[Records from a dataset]

[Start of Attachment]

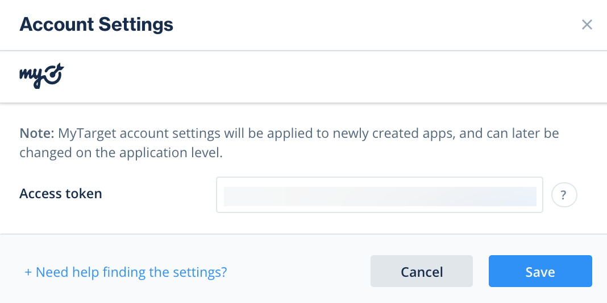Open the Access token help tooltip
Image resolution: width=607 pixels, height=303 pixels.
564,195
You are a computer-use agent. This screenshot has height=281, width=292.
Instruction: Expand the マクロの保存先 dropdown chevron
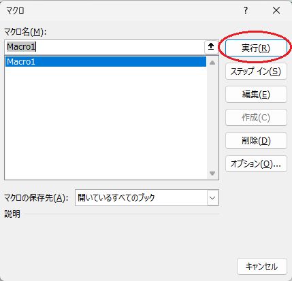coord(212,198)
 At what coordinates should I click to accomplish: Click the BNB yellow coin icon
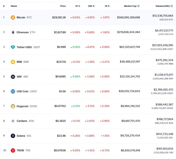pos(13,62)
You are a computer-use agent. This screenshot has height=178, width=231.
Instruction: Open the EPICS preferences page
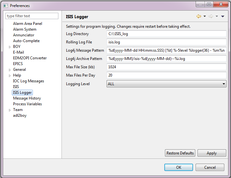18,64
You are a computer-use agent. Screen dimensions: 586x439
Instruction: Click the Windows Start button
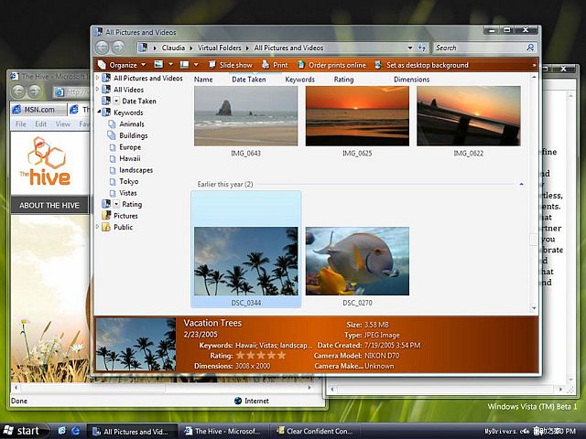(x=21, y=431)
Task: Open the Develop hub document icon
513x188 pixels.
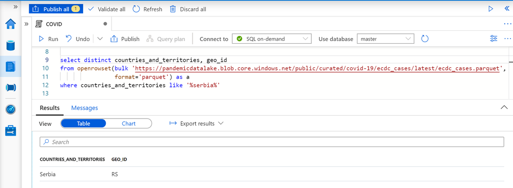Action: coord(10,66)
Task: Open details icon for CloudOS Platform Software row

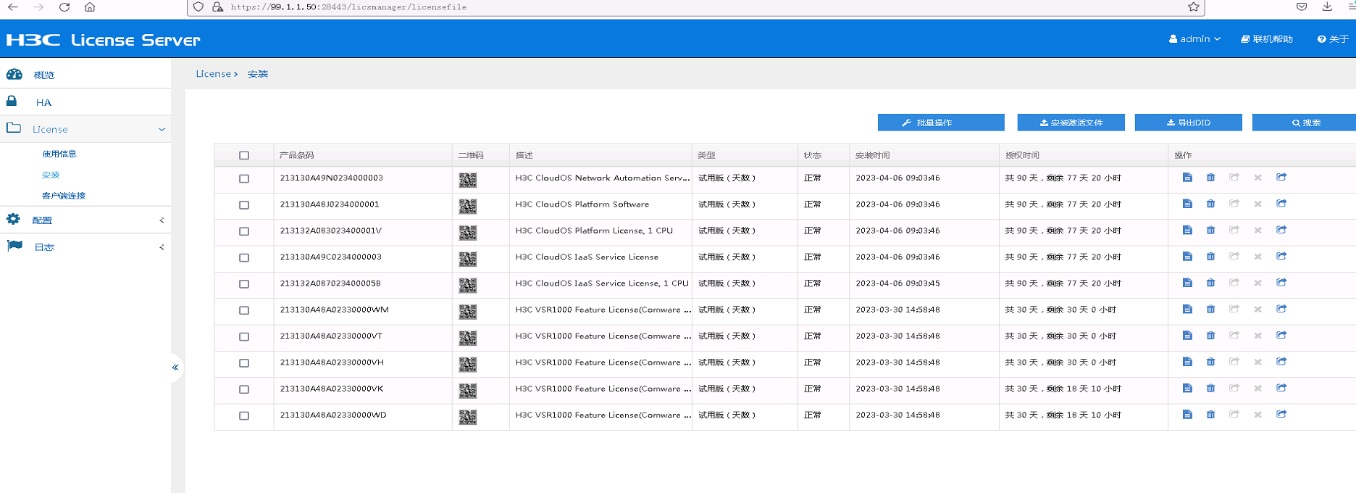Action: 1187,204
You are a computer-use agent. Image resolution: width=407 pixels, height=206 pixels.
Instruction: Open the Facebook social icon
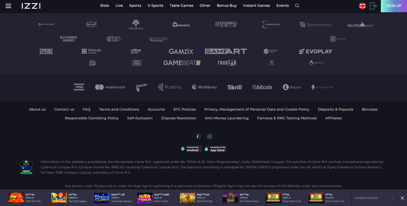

[End of Attachment]

§ Activity
Begin with the line containing "has height=281, width=292.", stop at the last line of the records above, and copy every line in between exactly, both ends included, with no pictures.

§ Response area
You are a computer-use agent. This screenshot has height=281, width=292.
Instruction: Expand the マクロの保存先 dropdown chevron
coord(212,198)
 At what coordinates should I click to accomplish: Click the BNB yellow coin icon
pos(13,62)
You are a computer-use agent. This screenshot has height=178, width=231.
Instruction: Open the EPICS preferences page
18,64
You are a computer-use agent. Screen dimensions: 586x439
Instruction: Click the Windows Start button
(x=21, y=431)
Task: Open the Develop hub document icon
513x188 pixels.
Action: coord(10,66)
Task: Open details icon for CloudOS Platform Software row

Action: 1187,204
You are a computer-use agent. Image resolution: width=407 pixels, height=206 pixels.
Instruction: Open the Facebook social icon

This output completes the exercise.